Ferreira Pinto fez as considerações na tarde de quarta-feira, durante sessão da comissão de Segurança Pública e Assuntos Penitenciários da Assembleia Legislativa do Estado. Cerca de 25 deputados fizeram perguntas ao titular da pasta durante mais de três horas. Entre as ações de sua gestão, que teve início no começo de 2011, o secretário citou a medida de transferir para o Departamento de Homicídios e Proteção à pessoa a investigação de possíveis execuções sumárias praticadas por PMs, anunciada em abril. A rivalidade entre policiais militares e civis no Estado ficou evidente em 2009, quando PM e delegados se confrontaram nas proximidades do Palácio dos Bandeirantes durante greve dos civis.
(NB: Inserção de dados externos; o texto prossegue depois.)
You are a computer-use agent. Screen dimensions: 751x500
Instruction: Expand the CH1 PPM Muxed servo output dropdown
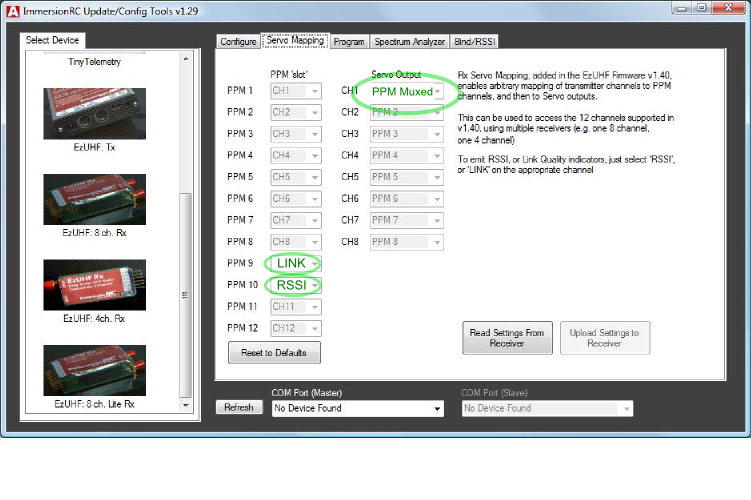click(406, 91)
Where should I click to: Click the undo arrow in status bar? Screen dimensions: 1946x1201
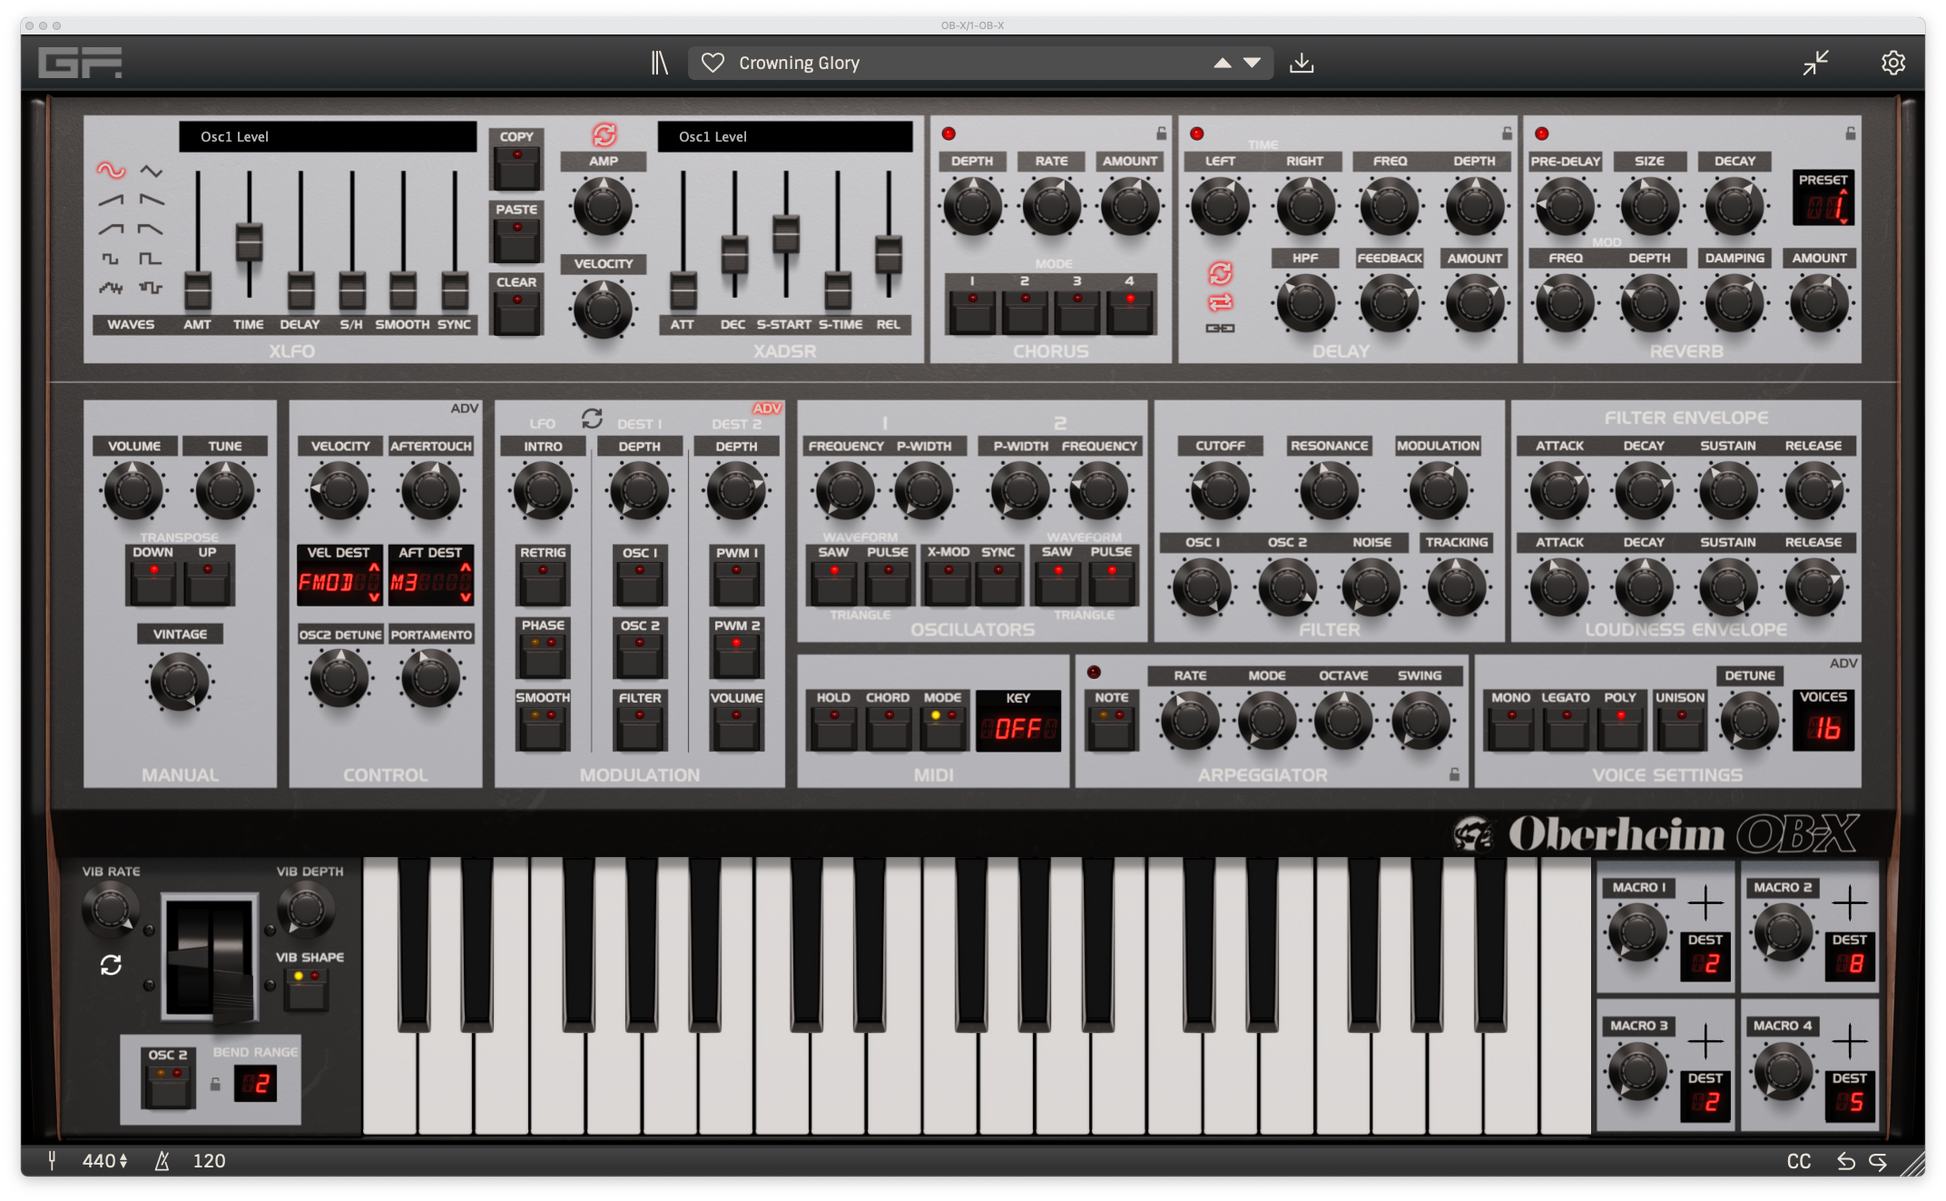pyautogui.click(x=1845, y=1161)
Ferreira Pinto destacou que os responsáveis por grupamentos serão afastados em caso de execução de suspeitos por seus subordinados. “Se for verificado que é uma execução nós tiramos o comandante da companhia e o do batalhão, porque fica muito cômodo não fazer a prevenção. Eles sabem aqueles que são propensos a ser violentos, aquele que pode atirar porque tem problema e não podem sair à rua”, disse o secretário.
Sobre o combate à corrupão na Polícia Civil, o secretário frisou que a corregedoria da corporação estará sob sua jurisdição direta, ficando alocada em seu gabinete. “Havia cententas de casos parados na corregedoria e sabíamos que havia um mecanismo para isso não ir para a frente”, disse. Entre os casos notórios de desvio de policiais civis, Ferreira Pinto lembrou o do traficante colombiano Abadia, que de acordo com ele passou “meses sendo extorquido” pela Polícia Civil antes de ser preso.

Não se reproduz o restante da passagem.